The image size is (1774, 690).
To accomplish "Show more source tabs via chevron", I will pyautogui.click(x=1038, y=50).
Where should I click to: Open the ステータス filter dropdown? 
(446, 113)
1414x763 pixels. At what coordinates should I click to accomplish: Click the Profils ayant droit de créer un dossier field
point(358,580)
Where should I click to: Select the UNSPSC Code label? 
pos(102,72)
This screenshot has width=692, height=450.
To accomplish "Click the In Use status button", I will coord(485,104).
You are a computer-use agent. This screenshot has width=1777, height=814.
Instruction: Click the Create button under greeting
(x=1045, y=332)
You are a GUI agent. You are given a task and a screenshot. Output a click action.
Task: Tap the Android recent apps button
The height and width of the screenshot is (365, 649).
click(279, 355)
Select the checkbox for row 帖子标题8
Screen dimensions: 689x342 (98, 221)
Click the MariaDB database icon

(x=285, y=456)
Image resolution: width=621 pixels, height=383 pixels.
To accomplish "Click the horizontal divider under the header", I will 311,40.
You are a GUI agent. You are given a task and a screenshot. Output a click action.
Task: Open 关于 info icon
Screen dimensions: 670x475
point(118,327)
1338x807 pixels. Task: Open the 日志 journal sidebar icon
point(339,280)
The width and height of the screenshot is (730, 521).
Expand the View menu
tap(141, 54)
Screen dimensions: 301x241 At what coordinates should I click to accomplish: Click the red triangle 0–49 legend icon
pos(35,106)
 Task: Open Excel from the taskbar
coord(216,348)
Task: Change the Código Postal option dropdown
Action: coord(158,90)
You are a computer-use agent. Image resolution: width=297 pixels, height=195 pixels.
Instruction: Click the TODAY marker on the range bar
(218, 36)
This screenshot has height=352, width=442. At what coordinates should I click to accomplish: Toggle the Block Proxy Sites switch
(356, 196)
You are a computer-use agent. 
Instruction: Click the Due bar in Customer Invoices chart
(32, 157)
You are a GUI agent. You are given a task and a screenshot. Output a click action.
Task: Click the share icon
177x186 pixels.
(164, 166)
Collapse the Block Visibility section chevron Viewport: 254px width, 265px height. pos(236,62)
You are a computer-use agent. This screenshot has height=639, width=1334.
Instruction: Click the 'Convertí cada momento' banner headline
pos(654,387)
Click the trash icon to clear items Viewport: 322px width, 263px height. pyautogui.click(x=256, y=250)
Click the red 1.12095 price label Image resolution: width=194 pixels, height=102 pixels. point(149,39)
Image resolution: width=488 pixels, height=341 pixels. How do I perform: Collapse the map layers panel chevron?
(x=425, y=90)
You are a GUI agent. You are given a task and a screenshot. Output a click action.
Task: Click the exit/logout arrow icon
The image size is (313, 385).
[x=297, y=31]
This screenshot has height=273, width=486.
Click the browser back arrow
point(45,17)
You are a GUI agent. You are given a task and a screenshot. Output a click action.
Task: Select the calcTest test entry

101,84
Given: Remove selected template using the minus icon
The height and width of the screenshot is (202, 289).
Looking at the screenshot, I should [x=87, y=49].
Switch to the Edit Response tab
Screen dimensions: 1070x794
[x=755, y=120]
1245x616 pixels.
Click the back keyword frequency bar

• _Instructions to follow_: Answer required as a bare number: state how many lines in the material contain the word "pyautogui".

• _Expected output_: 2